I enjoyed the read...

Tricia on September 21, 2012:

LOVE this, Anna! It reminded me of so many stories you told me when we were at Y&R as well as words I also heard as a kid in Queens. My neighbor always used to scream "pasta fazule! " & I grew up thinking it was a really bad word! LOL!

lisanna (author) from New York on September 21, 2012:

Thank you Giovanna and Gnocchi! I tried to write something people could relate to! Lee I sent you an email.

leelaurino on September 17, 2012:

are you on FB? have a question..... or

Gnocchi35 on September 16, 2012:

I enjoyed reading the meaning I'm Baisse but it sounded like when my Mom and Dad use to talk

Giovanna on September 16, 2012:

I am a first generation Italian (Sicilian)American so I could totally relate lol! Thank you so much for sharing this!

lisanna (author) from New York on September 10, 2012:

Thank you so much! This is all very new to me and I had a fun time writing it! It really was a lot of fun growing up in my neighborhood.

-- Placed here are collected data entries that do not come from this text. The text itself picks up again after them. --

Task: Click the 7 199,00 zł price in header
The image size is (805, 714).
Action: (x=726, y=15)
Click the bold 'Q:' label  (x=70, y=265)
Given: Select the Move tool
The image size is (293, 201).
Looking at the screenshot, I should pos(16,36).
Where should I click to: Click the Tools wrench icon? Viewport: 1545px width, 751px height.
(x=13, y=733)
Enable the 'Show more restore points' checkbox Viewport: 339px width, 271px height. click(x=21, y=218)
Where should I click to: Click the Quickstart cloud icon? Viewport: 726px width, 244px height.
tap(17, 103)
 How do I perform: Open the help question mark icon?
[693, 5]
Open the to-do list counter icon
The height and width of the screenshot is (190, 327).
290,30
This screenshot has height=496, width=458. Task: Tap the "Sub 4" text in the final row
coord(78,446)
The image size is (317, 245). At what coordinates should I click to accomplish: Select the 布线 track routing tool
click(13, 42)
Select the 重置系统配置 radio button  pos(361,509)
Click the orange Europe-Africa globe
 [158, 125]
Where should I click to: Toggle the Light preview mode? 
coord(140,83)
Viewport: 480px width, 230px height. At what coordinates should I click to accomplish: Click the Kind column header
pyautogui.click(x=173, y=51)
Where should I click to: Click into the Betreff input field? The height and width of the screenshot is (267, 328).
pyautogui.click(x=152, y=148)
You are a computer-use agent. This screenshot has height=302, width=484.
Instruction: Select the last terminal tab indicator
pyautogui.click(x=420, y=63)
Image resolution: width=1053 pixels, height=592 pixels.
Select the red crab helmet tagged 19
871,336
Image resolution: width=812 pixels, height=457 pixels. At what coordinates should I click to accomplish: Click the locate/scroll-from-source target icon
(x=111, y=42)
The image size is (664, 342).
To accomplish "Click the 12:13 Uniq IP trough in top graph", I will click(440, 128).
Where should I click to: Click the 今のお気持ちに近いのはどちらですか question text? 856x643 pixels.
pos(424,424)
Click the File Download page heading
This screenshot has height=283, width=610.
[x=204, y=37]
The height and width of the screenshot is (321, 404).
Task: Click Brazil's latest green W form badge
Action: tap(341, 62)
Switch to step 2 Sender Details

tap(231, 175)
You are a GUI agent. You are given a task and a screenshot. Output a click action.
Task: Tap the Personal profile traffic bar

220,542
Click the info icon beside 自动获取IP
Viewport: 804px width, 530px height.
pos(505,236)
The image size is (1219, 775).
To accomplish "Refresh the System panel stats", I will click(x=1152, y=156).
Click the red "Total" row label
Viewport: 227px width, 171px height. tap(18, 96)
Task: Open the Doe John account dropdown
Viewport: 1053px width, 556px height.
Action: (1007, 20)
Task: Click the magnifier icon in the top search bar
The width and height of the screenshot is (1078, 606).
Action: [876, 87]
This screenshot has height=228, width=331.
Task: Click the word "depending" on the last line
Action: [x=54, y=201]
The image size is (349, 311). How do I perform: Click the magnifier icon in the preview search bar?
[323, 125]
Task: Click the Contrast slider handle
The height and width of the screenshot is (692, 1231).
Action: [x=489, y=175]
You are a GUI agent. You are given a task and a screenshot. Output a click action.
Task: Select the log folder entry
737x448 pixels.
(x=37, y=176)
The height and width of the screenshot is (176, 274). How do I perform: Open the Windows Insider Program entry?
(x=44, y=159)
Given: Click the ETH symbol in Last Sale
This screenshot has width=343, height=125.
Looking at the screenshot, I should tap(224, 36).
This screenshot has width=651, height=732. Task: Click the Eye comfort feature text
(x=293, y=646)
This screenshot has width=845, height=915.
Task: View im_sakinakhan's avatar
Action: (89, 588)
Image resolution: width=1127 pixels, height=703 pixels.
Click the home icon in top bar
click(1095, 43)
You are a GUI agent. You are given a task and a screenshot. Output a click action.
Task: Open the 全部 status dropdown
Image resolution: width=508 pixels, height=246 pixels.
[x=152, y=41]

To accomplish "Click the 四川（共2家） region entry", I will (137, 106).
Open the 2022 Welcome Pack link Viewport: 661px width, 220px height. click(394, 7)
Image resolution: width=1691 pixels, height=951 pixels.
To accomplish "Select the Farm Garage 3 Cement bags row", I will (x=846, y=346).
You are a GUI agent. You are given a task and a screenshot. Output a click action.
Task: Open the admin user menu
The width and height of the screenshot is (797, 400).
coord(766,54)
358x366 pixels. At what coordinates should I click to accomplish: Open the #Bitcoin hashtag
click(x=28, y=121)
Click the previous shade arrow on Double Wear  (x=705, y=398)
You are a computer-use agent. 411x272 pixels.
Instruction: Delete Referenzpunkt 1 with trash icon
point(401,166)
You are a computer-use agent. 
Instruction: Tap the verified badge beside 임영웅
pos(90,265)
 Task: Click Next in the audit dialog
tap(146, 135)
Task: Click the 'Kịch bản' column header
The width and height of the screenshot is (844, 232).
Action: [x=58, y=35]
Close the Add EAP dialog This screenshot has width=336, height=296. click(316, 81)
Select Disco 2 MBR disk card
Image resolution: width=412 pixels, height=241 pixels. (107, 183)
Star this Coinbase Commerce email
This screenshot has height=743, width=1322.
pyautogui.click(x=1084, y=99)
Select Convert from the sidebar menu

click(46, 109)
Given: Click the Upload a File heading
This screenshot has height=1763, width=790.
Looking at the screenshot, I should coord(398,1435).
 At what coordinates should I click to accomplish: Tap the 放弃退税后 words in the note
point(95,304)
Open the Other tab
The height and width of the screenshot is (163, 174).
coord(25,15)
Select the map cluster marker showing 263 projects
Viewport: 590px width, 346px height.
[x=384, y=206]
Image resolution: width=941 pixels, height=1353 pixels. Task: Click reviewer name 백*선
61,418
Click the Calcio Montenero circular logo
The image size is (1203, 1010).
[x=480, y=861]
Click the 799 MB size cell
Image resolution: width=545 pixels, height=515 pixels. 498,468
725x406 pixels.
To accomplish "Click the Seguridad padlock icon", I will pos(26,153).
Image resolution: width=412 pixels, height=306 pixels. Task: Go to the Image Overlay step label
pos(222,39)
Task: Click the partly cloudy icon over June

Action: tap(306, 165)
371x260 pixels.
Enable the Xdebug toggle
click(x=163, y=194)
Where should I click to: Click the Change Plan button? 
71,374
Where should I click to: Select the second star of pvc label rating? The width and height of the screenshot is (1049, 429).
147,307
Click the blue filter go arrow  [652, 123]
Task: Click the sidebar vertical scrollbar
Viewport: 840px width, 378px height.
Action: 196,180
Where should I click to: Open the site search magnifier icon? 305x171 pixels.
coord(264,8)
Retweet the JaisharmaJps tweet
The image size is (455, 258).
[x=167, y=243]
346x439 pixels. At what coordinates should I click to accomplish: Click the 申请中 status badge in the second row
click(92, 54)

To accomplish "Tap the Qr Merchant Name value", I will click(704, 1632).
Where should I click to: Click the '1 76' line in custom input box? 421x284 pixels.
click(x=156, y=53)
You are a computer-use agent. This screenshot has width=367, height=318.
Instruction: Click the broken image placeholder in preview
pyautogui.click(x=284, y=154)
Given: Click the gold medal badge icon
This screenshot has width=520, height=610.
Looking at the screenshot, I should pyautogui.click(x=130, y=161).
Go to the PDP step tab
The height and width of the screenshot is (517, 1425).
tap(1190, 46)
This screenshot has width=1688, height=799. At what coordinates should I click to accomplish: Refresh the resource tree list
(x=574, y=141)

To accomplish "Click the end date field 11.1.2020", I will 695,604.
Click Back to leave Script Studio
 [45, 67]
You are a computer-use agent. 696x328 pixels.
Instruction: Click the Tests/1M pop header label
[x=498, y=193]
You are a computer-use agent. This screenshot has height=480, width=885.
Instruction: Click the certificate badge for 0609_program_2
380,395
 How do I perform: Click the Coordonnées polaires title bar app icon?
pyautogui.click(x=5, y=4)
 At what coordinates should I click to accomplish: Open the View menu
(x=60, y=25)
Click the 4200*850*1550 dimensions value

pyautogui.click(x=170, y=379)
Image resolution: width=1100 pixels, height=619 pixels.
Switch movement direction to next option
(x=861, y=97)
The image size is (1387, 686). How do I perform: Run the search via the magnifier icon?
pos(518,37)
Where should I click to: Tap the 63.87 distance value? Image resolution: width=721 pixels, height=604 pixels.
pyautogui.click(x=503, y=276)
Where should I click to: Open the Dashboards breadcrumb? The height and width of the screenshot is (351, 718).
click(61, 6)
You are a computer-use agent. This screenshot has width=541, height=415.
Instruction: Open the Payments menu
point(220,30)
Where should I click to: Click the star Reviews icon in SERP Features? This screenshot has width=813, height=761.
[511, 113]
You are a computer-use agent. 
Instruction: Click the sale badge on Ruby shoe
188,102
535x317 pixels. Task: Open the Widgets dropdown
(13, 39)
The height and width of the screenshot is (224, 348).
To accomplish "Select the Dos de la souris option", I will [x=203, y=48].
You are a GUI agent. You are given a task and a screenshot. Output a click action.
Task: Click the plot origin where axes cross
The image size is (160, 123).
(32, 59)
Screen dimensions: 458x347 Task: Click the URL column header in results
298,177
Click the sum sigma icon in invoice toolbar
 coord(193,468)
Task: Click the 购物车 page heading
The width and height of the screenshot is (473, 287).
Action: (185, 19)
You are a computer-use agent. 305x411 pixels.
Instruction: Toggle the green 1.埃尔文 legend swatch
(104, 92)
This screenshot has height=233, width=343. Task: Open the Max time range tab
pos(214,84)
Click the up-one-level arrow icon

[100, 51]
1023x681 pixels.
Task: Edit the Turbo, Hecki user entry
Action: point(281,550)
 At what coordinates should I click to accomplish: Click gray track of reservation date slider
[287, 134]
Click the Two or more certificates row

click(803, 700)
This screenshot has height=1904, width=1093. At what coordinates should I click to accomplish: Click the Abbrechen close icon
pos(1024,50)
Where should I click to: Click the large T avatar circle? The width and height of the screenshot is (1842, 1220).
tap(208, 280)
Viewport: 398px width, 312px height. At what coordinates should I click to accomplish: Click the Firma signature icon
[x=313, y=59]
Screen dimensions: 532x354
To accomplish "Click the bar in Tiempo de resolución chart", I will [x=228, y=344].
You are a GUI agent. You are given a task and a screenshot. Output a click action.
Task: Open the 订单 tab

Cardia from Barbados. on September 09, 2012:

Wow, this was so interesting to read! It's amazing how when two different languages meet, a lot of new words and slang can be created! I had a lot of fun reading through the list of Italian American terminology (great idea to put that, by the way!)

I especially loved your descriptions. It sounds like you grew up in a wonderful community.